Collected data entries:

· · · · ·

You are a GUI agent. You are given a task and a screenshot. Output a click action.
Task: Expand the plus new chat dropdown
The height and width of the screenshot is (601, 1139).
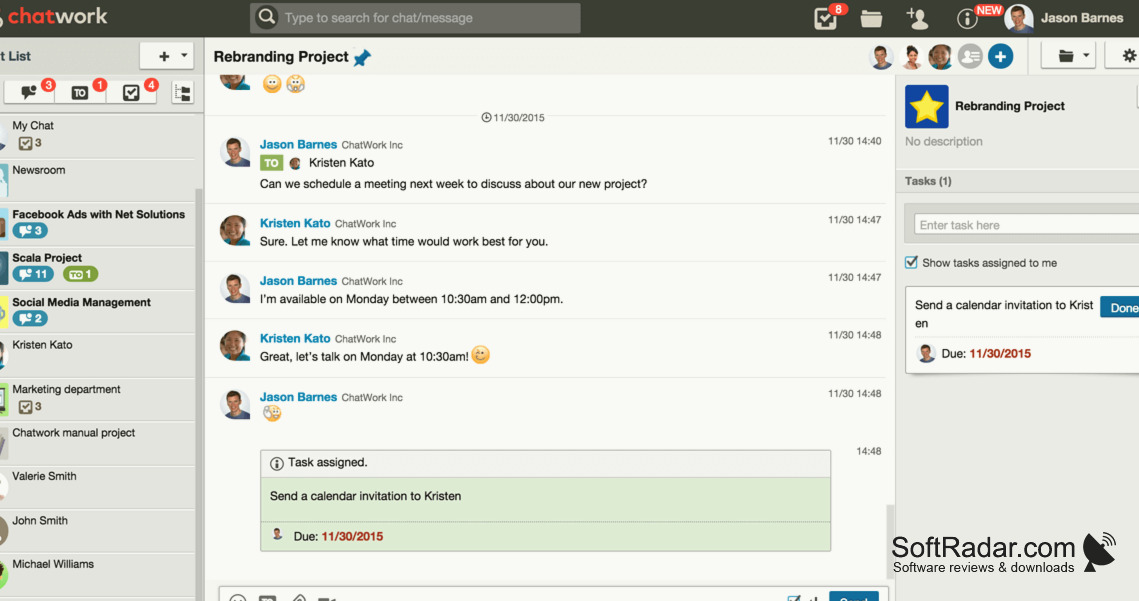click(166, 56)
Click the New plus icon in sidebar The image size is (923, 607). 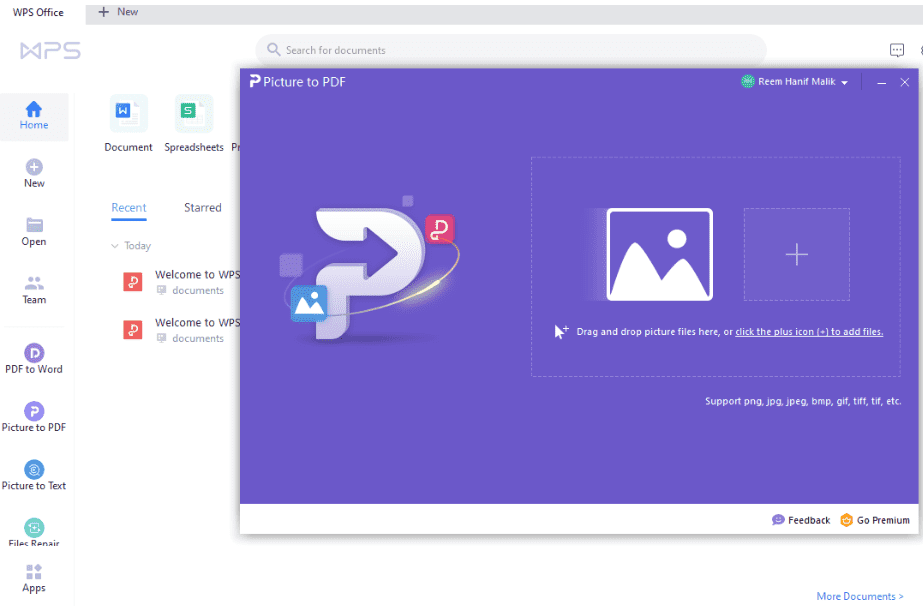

· · · · ·

Brief: Omit the pictures, then give all the lines above again exactly.

Solution to the exercise:
You are a GUI agent. You are given a task and a screenshot. Output a click action.
Task: Expand the plus new chat dropdown
The height and width of the screenshot is (601, 1139).
click(166, 56)
Click the New plus icon in sidebar The image size is (923, 607). 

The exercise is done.